▶ **Data for this task**
★ ★ ★ ★ ★

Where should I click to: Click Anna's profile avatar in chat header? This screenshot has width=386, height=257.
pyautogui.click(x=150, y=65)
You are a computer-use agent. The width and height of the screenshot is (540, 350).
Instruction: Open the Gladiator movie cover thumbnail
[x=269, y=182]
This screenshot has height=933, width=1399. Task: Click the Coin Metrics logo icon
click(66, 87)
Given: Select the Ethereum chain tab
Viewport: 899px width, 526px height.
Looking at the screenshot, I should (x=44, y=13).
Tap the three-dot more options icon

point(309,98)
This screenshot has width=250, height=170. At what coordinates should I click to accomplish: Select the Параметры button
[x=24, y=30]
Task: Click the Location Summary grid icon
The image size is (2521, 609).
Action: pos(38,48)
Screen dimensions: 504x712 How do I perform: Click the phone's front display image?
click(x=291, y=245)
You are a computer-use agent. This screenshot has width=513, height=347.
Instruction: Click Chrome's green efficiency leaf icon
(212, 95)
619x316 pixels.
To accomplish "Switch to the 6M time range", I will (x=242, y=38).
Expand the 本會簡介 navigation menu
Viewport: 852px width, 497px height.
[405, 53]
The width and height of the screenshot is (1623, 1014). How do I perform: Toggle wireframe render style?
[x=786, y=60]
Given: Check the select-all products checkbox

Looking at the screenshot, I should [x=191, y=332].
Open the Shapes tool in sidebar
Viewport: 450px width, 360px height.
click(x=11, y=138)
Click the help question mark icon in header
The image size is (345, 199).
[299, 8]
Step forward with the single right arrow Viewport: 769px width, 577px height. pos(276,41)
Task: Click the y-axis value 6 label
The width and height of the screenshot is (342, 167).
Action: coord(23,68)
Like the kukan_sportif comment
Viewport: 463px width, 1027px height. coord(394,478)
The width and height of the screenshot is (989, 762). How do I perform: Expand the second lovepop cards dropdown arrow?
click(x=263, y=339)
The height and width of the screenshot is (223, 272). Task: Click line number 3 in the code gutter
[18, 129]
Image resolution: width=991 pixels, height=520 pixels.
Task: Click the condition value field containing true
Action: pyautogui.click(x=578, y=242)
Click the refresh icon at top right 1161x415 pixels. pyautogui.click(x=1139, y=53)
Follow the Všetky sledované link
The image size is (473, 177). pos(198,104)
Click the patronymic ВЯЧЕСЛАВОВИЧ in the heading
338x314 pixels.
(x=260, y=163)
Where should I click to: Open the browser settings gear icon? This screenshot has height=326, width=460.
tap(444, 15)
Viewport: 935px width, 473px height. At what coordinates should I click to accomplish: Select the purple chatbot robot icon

★ ★ ★ ★ ★

▶ **Task**
Among the lines above, find those with the word "computer". Copy them.

▶ **Solution for this problem**
You are a computer-use agent. The width and height of the screenshot is (540, 350).
You are a computer-use agent. This screenshot has width=513, height=347.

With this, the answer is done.